#### SUPPLIED MATERIAL:
%%

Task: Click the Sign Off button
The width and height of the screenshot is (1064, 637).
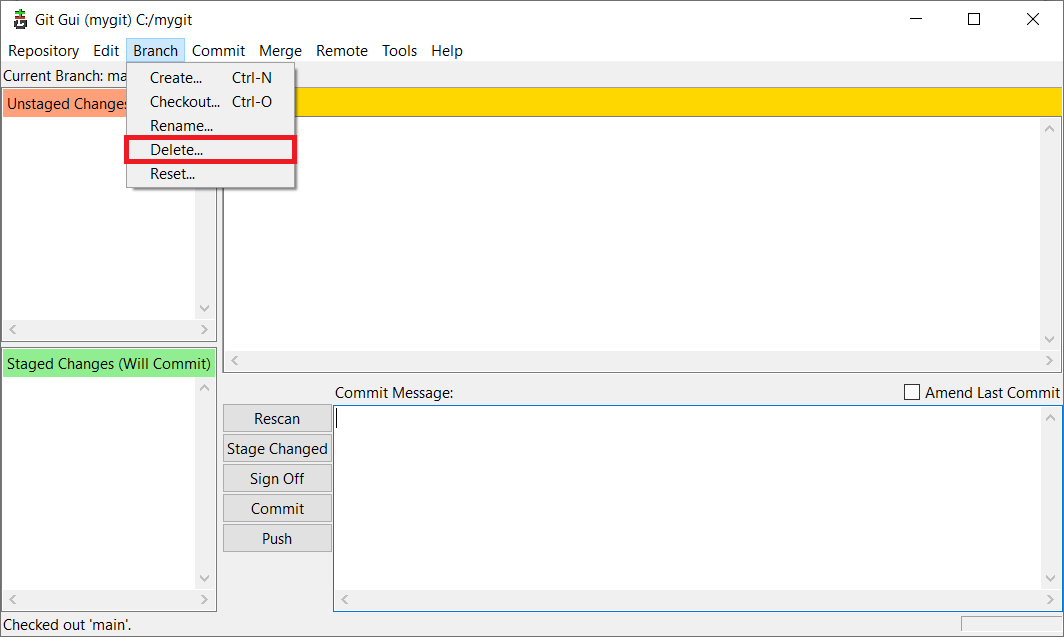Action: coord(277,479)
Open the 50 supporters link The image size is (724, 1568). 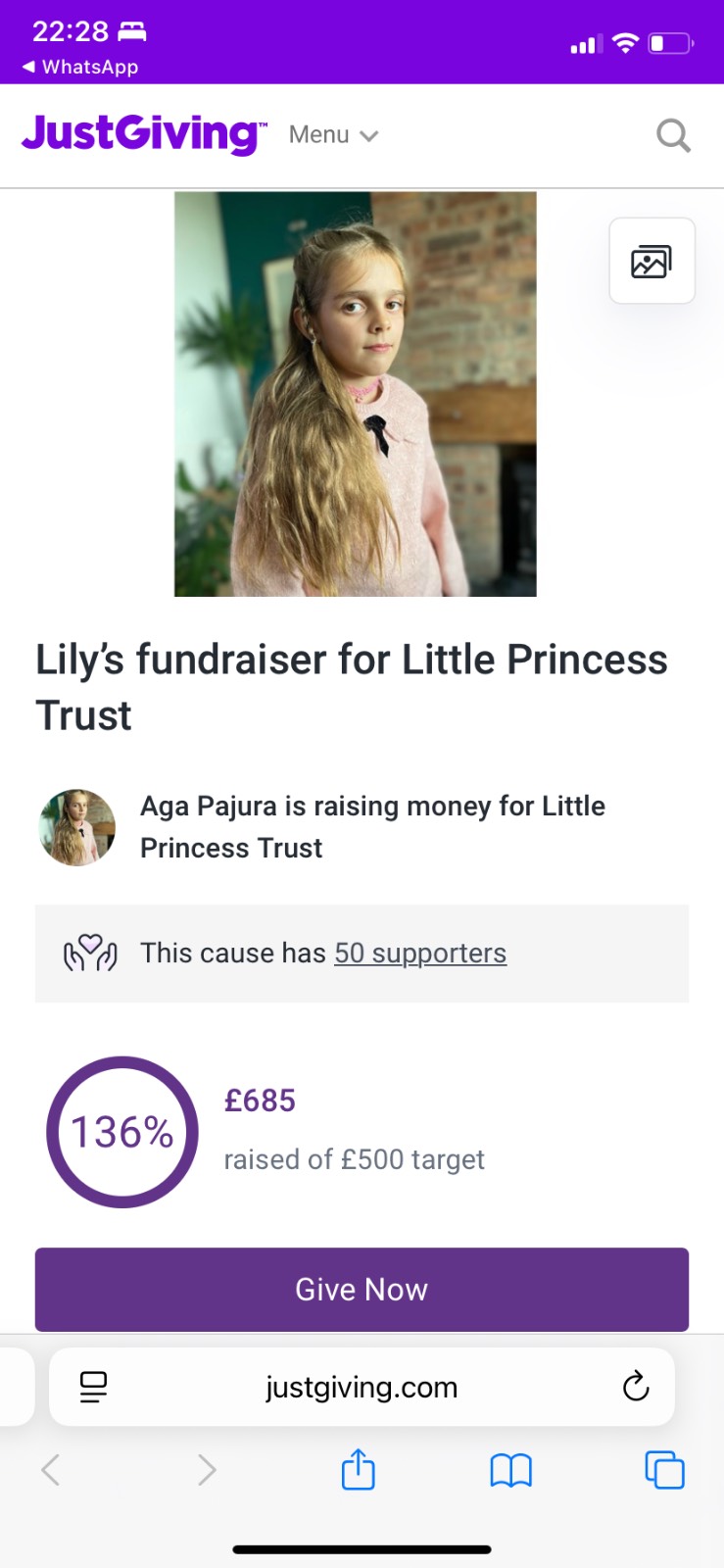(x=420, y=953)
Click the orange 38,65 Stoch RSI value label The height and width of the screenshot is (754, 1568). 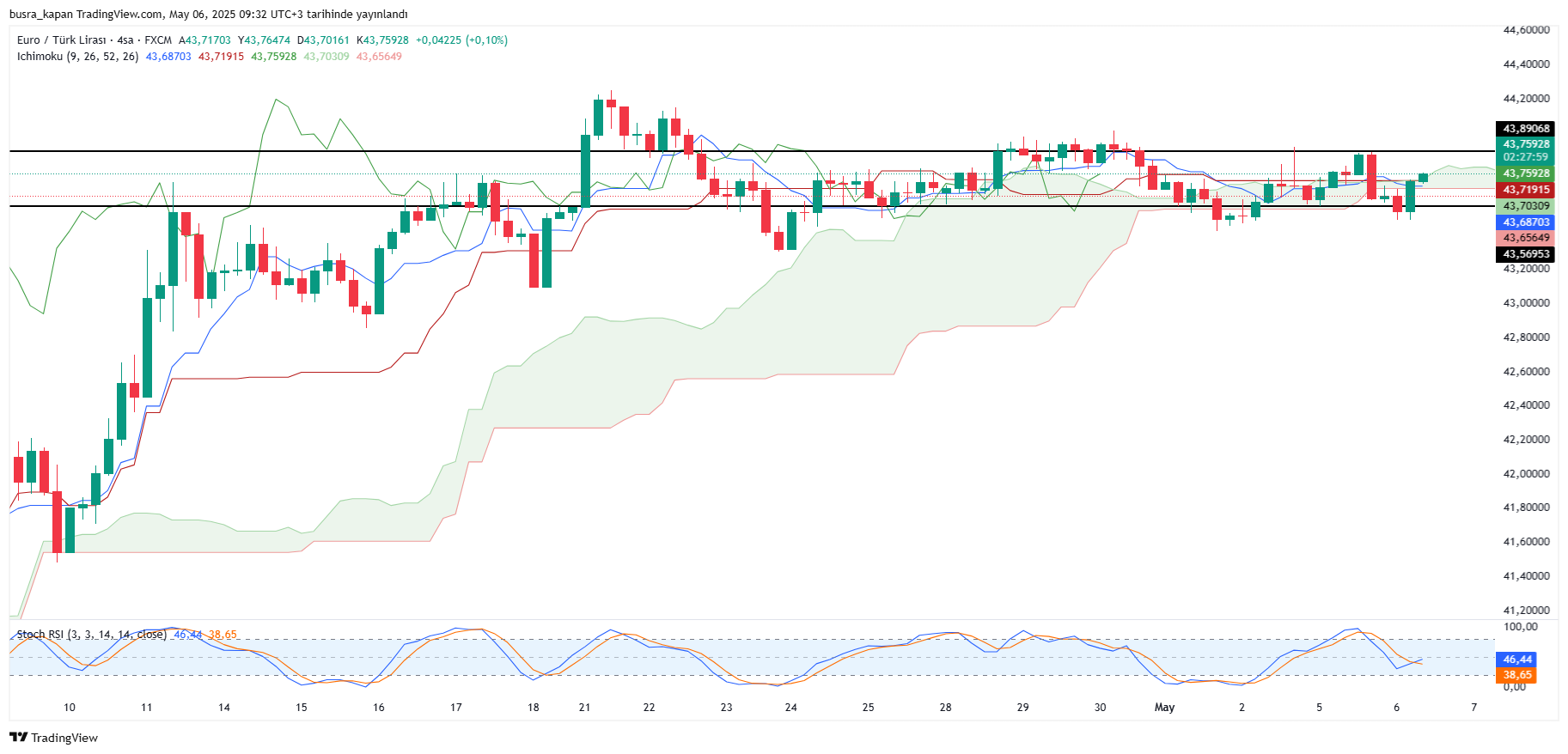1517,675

%%
%%

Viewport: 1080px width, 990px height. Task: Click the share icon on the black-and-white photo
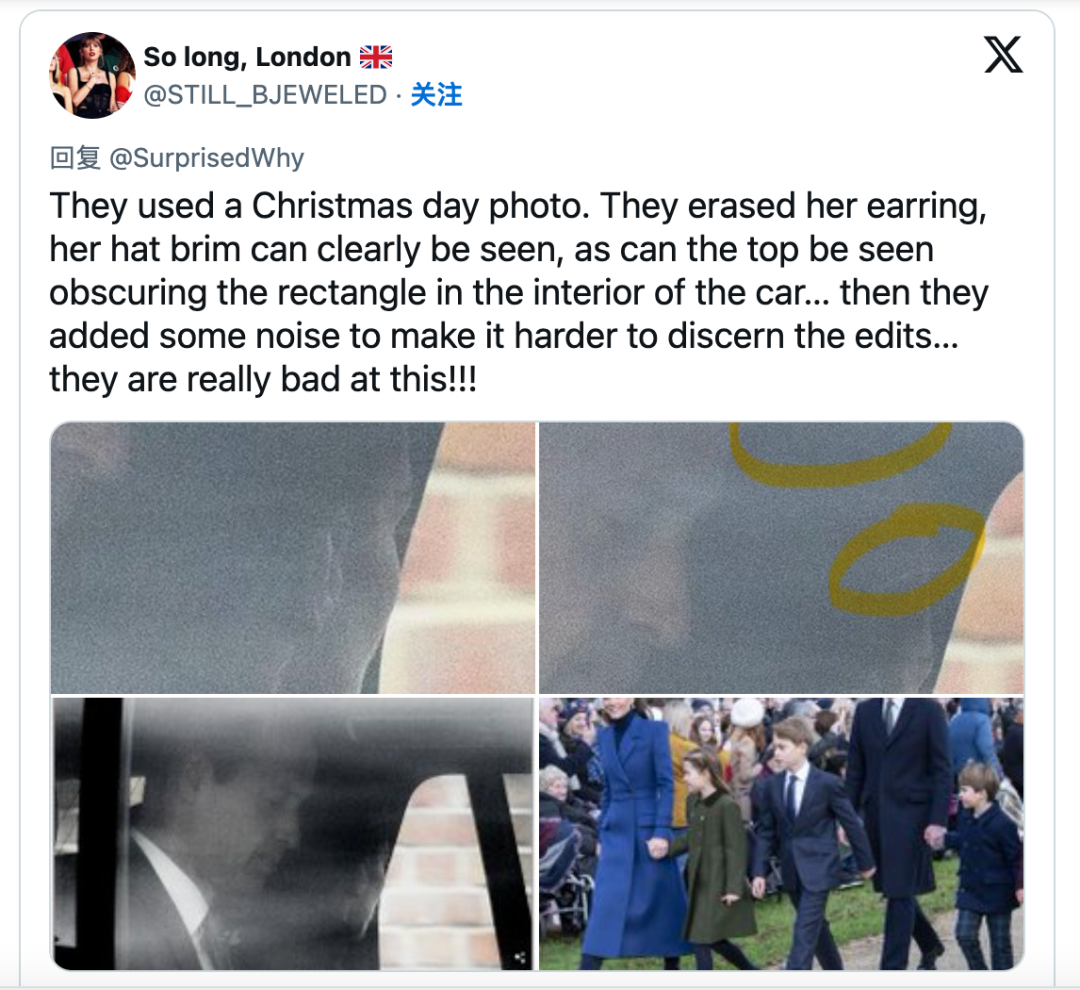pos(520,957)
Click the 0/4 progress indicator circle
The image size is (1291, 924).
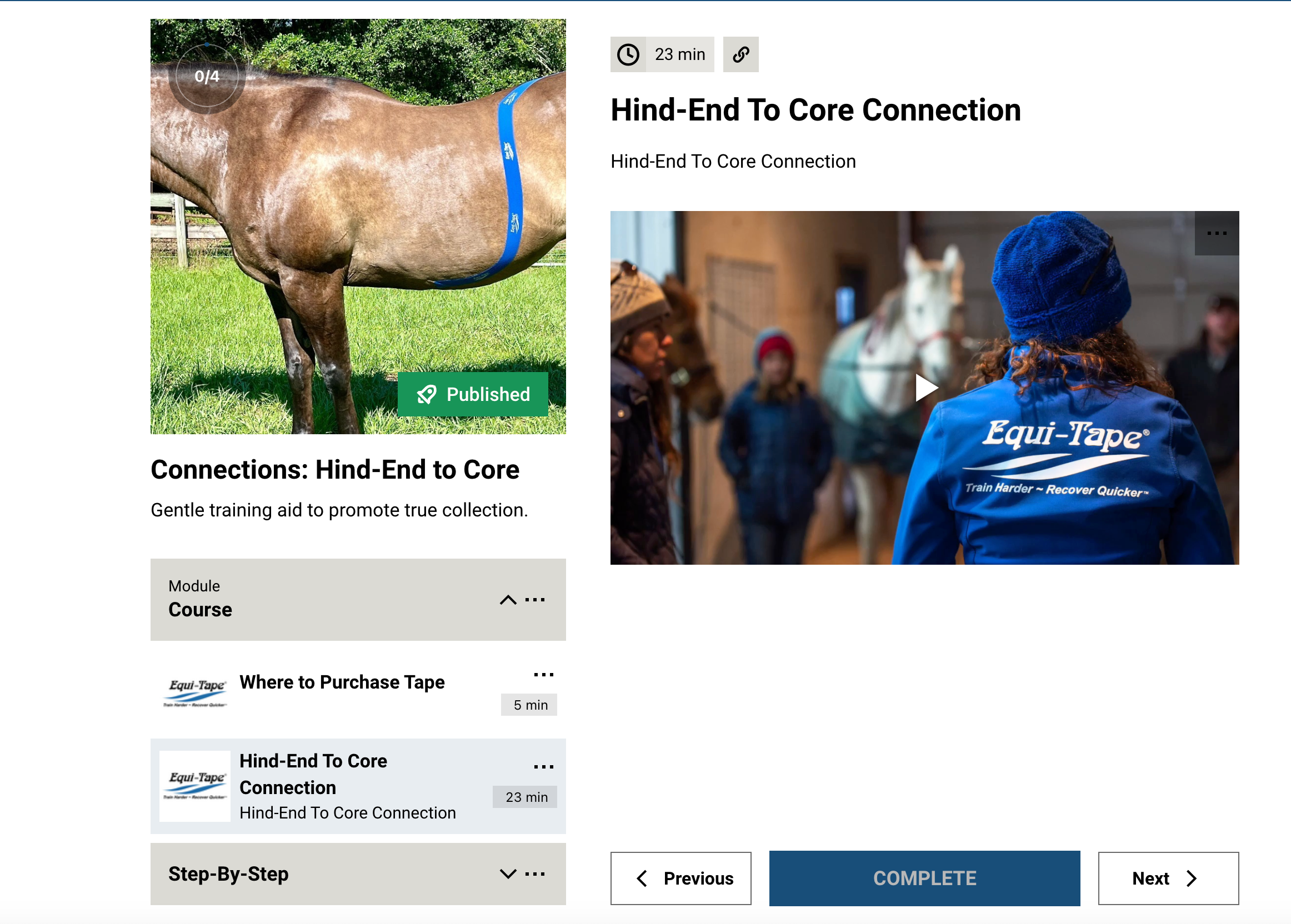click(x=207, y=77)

%%
%%

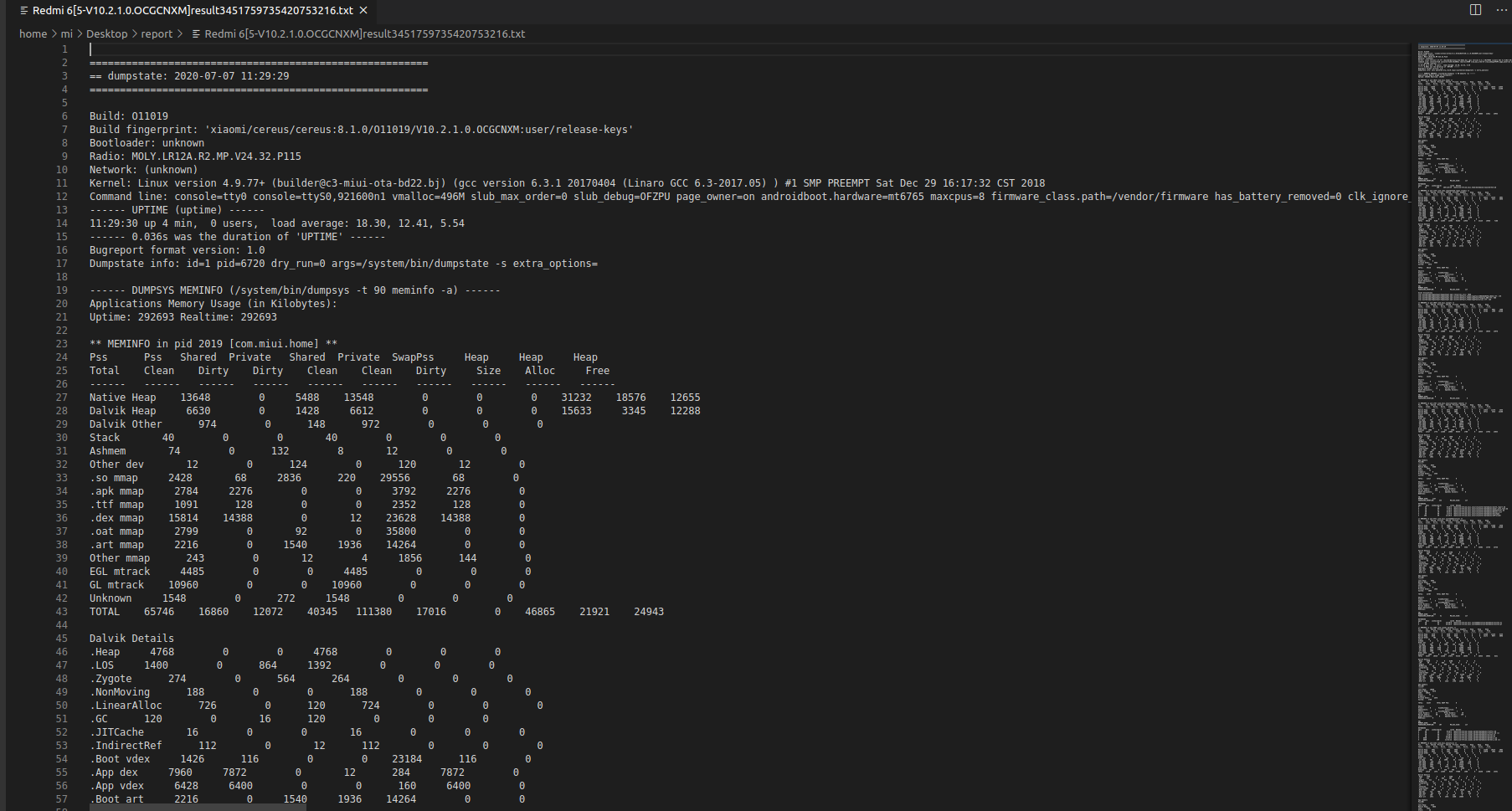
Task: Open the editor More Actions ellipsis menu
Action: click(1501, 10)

%%

Update the records between the line holding "Click the 0/4 progress indicator circle" and the line holding "click(x=207, y=77)", inclusive, so that "progress indicator" becomes "progress meter" and nothing else changes. Give back only those lines, without the pictures.

#### RESPONSE TO THIS EXERCISE:
Click the 0/4 progress meter circle
The image size is (1291, 924).
click(x=207, y=77)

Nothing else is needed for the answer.